Poddębickie składowisko odpadów zostało zrekultywowane. Gminną inwestycję udało się zakończyć wcześniej niż planowano. Przedsięwzięcie kosztowało poddębicki samorząd 2,2 mln zł.
- Jesteśmy zadowoleni, że to zadanie udało się zrealizować przed czasem. Teren, który dotychczas szpecił krajobraz miasta został uporządkowany. Zamknięte w 2008 roku wysypisko śmieci nie posiadało sztucznego uszczelnienia, drenażu oraz instalacji odgazowania. Dzięki rekultywacji sytuacja się zmieniła. Inwestycję w 85% sfinansowała Unia Europejska – mówi Burmistrz Poddębic Piotr Sęczkowski.
Prace przy rekultywacji składowiska trwały pół roku. Całkowita powierzchnia zrekultywowanego terenu to 1,7 ha. Przedsięwzięcie rozpoczęto od wyrównania zalegającej hałdy śmieci.

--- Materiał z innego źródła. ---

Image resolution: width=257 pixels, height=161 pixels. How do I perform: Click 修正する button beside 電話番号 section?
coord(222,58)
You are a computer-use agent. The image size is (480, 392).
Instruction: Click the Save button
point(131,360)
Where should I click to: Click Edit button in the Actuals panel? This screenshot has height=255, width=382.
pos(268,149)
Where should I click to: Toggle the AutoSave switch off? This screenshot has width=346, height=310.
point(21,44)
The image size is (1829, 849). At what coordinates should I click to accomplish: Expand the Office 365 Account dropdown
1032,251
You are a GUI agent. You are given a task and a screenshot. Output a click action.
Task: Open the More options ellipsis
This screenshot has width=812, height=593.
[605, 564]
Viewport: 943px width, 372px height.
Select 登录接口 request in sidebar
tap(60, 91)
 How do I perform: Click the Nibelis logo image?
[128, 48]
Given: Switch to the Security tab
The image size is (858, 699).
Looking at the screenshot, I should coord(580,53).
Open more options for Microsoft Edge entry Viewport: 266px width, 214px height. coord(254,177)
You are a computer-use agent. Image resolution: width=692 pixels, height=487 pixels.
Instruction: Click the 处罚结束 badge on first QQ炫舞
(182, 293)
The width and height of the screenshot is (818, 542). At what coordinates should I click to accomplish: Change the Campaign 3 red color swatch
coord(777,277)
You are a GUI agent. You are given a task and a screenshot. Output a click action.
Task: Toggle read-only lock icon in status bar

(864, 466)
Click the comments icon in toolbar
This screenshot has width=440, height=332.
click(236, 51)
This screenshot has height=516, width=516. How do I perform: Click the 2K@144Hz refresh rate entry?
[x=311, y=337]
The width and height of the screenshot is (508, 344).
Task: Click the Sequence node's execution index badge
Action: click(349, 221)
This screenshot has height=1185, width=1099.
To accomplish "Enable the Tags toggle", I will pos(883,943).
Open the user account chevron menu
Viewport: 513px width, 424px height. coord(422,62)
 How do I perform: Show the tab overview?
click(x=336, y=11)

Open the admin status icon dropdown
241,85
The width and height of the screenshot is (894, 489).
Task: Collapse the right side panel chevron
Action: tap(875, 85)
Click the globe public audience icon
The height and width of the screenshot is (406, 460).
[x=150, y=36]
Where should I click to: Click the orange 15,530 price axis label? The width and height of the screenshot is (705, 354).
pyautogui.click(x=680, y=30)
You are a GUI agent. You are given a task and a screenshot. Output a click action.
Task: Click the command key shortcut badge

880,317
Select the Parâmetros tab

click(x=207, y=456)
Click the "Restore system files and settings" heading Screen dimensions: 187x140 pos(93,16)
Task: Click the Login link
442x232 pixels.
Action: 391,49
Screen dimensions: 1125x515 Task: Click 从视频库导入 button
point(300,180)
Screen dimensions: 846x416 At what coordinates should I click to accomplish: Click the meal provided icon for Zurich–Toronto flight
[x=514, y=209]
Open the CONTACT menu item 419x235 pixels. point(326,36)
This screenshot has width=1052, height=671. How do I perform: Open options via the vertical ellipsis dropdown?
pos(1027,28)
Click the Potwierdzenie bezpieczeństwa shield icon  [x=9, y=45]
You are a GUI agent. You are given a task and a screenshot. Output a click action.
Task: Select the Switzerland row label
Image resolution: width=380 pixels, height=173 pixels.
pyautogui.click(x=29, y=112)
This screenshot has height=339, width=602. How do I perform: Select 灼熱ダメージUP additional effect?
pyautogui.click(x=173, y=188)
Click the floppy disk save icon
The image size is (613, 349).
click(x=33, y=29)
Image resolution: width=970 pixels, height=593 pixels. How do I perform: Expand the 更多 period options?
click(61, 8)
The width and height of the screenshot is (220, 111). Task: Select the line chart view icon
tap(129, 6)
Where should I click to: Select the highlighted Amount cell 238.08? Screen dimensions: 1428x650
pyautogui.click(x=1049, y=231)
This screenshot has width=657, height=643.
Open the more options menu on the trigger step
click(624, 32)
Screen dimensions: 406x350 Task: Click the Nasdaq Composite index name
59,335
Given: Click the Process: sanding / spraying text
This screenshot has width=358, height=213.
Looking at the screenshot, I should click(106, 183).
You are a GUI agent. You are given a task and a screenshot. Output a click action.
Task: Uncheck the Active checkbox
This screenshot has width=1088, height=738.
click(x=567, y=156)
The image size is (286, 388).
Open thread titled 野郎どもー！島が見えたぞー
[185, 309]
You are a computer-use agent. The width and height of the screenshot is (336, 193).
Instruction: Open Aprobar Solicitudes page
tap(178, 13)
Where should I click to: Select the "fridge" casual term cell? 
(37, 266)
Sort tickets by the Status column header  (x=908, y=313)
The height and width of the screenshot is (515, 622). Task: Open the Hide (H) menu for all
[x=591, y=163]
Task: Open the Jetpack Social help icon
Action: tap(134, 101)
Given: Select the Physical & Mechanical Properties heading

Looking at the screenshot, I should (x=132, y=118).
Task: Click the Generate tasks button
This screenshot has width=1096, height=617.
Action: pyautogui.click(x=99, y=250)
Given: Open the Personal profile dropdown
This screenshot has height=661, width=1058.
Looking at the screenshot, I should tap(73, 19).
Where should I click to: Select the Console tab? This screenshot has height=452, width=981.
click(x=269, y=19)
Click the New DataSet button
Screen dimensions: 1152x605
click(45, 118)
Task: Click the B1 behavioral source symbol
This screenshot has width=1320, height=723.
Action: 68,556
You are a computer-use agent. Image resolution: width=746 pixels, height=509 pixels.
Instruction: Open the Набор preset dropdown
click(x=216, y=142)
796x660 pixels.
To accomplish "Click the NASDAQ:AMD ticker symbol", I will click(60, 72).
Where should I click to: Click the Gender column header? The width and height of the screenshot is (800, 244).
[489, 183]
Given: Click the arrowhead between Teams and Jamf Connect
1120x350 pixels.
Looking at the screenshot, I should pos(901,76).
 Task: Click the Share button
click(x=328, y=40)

Z odpadów usypana została kilkumetrowa góra, którą uszczelniono 6-milimetrową matą bentonitową. Następnie przykryto ją 30 centymetrową warstwą drenażową, warstwą glebową i 30 centymetrowym humusem.
Teren składowiska został odwodniony i powstały dwa zbiorniki odparowujące, każdy o wielkości 95 m.kw. Ponadto w ramach odgazowania wybudowano 5 studni gazowych zakończonych biofiltrami. Na koniec powstała droga technologiczna, a w ramach rekultywacji biologicznej wysiano mieszankę traw. Rekultywacja składowiska odpadów w Poddębicach przyczyniła się do ochrony krajobrazu, wód gruntowych, powietrza i gleby.